We at GSG often talk about the overlap between the world of politics and sports (both industries care an unhealthy amount about winning and losing) and decided to tackle that latter question -- conducting a small-scale experiment about whether the outcome of sporting events can impact public opinion across a variety of topics.
We conducted a short automated survey in weeks 1 and 2 of the NFL season on Sunday evening in the immediate aftermath of the early slate of football games. We asked the same questions in media markets where the local team won and the local team lost. We then compared the results of the "winners" and the "losers" controlling for demographics and attitudinal factors that might explain differences between the two groups.
The results were intriguing and, in some cases, we saw some differences. For example, respondents in "winning" markets were more likely to agree that "Americans can get ahead with hard work," to say the economy would improve in the next 12 months and to give positive ratings to NFL referees. We generally found modest effects -- the biggest ones were about 10 points among the subset of respondents who could accurately report whether their local team won or lost. Just as importantly, we found no effect on many questions -- crucially on major political measures like direction of the country and the president's job approval.
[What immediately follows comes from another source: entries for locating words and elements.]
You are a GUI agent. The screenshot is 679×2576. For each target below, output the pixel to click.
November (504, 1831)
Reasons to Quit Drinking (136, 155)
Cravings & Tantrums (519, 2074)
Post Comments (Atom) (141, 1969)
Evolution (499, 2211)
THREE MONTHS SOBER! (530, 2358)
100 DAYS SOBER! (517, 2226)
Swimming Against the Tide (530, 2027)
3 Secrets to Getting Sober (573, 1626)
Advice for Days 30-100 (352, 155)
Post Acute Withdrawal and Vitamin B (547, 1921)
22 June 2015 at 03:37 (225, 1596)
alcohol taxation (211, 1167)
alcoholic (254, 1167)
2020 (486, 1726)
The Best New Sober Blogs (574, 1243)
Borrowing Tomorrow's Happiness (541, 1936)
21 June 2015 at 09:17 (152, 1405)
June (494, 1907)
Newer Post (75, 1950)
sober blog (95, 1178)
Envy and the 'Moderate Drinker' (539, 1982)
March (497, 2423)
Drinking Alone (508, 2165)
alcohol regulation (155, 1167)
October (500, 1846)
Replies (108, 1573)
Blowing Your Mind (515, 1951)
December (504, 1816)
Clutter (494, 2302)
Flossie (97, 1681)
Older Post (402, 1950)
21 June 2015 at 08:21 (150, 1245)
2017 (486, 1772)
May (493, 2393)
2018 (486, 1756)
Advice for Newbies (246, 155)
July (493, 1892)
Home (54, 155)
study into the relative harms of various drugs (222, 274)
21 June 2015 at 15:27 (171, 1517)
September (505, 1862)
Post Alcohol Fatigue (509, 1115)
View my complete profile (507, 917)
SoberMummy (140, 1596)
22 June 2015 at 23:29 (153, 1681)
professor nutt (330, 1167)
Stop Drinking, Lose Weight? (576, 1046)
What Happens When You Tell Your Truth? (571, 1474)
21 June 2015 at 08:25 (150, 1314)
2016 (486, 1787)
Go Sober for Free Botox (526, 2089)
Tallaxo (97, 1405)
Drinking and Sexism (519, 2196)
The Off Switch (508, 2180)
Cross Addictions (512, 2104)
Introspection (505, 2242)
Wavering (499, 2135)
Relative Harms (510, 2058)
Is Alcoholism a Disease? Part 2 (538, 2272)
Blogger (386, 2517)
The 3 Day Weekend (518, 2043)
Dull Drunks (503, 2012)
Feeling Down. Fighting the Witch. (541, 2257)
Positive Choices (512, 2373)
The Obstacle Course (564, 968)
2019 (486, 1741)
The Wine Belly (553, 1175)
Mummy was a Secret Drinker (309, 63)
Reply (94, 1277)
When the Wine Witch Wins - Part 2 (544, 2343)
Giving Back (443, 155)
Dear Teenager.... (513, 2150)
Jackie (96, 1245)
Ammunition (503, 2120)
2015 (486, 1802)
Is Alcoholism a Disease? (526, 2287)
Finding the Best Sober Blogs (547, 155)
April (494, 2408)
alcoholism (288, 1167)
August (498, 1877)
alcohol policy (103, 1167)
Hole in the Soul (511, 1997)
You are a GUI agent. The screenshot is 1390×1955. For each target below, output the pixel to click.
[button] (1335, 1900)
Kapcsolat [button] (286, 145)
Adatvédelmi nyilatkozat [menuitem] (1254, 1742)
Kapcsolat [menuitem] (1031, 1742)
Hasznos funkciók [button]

So what does this mean for pollsters? Does this mean we should avoid calling on Sunday evenings during the NFL season? No. First, we only found modest effects among a subset of respondents with knowledge about the games' outcome. Second, we conducted our poll only on Sunday evenings because of the nature of the experiment. But it's generally not a good practice to call exclusively on a specific day and time. The effects of winning and losing may not be long-lasting -- by spreading calling across nights, one can likely reduce or nearly eliminate the impact of short-term effects.
Finally, it is worth remembering that polls are snapshots in time. They reflect attitudes at the time they are conducted. A pollster cannot control for everything every time they go in the field. External events impact opinion in unusual ways on nearly every poll -- that's likely not the exception, but the rule. If we always waited to poll when everything was absolutely "normal", we might be waiting a long time.
All that said, if you are running for office right now in Pittsburgh, Jacksonville, New York, or Tampa Bay -- all cities with NFL teams that haven't won a game this season -- maybe you do need to be concerned that the electorate is a tad sour on life at the moment.